The fantasy of “Peter Pan” follows a young girl and her two brothers as they meet Peter Pan and fly with him to Neverland, a place where time stops. In Neverland, the kids meet the lost boys and have fun, until encountering Captain Hook and his pirates, who wish to end all the fun in Neverland, giving everyone an experience to remember. Likewise, not only do the characters in “Peter Pan” experience an adventure, but the cast and crew for “Peter Pan” have also been on a journey while creating the production of this first act.

“Student directing ‘Peter Pan’ as your first show is definitely an experience, because there are so many people in the cast and so many of the scenes have everybody on the stage at the same time,” student director Riley Lawson said. “It’s definitely been fun and interesting and different, because I have to work out how to somehow fit 28 people on stage at the same time, who all have to talk and then move them around. It’s been fun. It’s just different from a lot of shows I know, because here’s a lot of action stuff that goes on, and there’s a lot of people on stage. It’s been trying to figure out how exactly to overcome that.”

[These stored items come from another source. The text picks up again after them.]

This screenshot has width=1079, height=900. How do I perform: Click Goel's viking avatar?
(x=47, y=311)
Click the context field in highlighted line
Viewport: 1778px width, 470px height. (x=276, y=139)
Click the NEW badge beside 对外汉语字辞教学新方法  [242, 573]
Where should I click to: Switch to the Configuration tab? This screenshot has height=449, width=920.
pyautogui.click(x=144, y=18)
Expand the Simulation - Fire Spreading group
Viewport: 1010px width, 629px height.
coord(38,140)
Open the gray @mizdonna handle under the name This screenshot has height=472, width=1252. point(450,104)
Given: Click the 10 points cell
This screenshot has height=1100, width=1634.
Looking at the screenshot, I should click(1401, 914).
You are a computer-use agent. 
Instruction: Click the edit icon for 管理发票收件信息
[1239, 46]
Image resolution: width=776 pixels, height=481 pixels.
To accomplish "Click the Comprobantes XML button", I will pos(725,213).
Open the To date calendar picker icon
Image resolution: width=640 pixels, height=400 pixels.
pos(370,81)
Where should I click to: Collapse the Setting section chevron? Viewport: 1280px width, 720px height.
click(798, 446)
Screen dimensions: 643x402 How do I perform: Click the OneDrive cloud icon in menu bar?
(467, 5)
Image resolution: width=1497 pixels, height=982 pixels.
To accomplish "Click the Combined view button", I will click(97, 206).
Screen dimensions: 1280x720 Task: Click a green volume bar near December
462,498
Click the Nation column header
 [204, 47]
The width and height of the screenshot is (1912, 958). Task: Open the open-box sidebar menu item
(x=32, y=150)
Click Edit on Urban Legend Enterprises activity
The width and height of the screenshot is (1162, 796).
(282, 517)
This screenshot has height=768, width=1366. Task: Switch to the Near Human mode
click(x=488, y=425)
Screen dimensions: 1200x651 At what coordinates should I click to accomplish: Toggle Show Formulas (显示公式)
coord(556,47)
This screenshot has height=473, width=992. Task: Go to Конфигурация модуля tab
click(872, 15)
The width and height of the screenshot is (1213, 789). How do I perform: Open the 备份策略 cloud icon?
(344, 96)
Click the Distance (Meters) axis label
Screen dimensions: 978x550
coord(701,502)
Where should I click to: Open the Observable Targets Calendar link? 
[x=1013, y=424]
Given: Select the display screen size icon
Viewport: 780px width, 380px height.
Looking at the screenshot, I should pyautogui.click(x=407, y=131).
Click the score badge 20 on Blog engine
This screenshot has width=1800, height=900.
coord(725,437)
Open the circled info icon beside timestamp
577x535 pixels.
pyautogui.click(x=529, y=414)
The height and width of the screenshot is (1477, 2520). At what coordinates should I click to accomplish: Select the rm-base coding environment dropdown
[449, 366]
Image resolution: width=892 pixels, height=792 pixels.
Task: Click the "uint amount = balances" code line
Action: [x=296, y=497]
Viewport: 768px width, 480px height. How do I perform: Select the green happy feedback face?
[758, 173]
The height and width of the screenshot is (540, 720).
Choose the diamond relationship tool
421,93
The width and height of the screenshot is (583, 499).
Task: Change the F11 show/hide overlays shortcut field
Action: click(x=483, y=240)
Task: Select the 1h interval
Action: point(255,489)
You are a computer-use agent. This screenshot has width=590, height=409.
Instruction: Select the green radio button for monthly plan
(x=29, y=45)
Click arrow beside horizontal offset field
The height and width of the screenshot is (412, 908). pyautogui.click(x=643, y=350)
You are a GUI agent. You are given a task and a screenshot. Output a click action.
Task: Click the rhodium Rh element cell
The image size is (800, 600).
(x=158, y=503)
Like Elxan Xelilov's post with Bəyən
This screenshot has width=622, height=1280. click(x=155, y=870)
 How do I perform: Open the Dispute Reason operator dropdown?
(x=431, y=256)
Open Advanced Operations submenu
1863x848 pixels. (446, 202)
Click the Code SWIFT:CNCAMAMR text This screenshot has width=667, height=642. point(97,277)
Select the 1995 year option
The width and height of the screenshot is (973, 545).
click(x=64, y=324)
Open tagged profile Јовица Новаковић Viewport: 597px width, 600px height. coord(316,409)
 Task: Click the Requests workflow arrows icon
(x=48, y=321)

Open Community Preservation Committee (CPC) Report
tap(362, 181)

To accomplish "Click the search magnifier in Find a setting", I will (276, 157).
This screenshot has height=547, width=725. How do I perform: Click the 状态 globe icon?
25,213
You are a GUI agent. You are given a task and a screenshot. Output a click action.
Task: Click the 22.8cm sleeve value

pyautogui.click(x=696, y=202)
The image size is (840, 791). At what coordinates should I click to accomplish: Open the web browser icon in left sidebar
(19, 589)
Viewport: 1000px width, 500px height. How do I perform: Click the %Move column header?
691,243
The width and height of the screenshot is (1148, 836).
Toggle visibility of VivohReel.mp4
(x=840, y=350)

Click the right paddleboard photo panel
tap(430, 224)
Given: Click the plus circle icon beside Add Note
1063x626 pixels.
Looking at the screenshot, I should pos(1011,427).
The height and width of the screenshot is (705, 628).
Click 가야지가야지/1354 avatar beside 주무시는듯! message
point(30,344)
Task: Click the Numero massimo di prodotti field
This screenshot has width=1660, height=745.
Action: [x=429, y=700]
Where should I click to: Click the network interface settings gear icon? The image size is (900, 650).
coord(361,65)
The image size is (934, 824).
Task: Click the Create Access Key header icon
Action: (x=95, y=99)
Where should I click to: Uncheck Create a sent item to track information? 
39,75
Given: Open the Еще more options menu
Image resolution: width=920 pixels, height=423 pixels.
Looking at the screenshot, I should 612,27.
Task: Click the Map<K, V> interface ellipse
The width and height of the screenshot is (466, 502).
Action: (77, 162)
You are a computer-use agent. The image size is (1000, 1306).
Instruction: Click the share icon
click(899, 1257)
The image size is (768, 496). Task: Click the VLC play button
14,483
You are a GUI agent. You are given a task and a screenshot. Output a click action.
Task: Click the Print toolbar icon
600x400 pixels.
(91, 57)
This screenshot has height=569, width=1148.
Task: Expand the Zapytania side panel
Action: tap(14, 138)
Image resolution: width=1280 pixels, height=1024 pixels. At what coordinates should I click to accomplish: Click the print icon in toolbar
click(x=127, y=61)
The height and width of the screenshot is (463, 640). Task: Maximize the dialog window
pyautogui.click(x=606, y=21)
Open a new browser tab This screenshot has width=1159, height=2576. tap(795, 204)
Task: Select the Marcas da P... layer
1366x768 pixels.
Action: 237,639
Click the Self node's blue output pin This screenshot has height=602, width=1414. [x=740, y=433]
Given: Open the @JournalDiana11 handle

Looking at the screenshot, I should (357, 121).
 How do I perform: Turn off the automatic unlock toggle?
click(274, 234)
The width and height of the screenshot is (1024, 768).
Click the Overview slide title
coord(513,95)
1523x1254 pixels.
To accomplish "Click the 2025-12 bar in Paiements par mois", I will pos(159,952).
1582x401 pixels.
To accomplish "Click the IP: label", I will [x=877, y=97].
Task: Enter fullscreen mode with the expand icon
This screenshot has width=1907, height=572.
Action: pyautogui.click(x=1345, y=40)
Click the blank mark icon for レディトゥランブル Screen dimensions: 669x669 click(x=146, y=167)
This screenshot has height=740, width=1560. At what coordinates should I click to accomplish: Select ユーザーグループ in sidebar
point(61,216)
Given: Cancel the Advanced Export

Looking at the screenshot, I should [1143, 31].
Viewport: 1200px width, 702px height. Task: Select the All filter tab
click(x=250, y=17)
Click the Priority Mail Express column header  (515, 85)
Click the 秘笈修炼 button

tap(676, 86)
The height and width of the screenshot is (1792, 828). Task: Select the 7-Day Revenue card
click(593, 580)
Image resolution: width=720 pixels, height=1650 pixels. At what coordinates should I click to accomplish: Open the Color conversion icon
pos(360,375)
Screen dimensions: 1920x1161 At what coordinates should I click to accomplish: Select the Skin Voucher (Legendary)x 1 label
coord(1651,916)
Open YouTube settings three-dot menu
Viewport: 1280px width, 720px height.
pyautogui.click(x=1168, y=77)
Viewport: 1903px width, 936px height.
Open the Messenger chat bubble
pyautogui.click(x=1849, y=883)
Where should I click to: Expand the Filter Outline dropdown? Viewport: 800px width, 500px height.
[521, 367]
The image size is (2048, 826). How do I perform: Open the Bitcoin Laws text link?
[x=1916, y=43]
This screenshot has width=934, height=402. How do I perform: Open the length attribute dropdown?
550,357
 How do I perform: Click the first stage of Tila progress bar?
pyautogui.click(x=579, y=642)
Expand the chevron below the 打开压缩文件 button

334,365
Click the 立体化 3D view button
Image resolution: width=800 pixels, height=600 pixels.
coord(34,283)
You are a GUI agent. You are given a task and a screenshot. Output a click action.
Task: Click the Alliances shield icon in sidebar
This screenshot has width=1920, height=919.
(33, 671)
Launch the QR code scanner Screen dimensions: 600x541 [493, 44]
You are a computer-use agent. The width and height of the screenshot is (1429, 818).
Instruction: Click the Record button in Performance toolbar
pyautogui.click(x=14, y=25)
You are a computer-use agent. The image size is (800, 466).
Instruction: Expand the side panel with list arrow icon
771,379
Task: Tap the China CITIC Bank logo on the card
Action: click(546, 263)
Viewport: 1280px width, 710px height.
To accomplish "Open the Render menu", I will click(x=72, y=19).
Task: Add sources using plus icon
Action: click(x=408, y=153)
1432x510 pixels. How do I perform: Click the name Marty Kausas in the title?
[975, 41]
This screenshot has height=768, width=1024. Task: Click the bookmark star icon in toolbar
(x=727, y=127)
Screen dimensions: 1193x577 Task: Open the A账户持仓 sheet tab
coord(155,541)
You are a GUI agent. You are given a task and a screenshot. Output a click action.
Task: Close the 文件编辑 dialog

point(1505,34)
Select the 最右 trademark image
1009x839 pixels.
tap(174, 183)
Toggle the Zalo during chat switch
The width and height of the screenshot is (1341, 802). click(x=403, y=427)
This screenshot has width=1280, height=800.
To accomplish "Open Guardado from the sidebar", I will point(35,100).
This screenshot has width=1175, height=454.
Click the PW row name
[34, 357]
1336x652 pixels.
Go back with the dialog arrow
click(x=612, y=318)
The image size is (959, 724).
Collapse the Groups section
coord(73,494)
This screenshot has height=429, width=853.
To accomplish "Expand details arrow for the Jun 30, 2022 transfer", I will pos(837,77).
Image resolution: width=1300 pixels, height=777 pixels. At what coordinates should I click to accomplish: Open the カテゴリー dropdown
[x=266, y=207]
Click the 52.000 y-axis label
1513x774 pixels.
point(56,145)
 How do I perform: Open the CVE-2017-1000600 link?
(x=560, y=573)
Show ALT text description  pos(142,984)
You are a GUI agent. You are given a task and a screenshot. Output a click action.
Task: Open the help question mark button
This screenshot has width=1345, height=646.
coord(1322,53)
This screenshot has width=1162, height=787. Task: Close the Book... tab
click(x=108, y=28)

Although it is challenging to work everyone on stage, “Peter Pan” allows a larger cast and crew than drama club has seen in a play recently, with over 40 cast and crew members involved. Not only that, but “Peter Pan” has also brought some creativity to the stage, using lights and mirrors to create Tinkerbell and using some set pieces for multiple scenes. This gives not only the crew new interesting jobs, but also gives the cast of “Peter Pan” opportunity to be creative with their parts.

“I am looking forward to it, because it’s a fun show, it’s super creative and it gives the chance to explore the stretch of an actor’s imagination,” senior Delaney Echelmeyer said. “I’m just hoping for another great show and a chance to show the capabilities of our drama program.”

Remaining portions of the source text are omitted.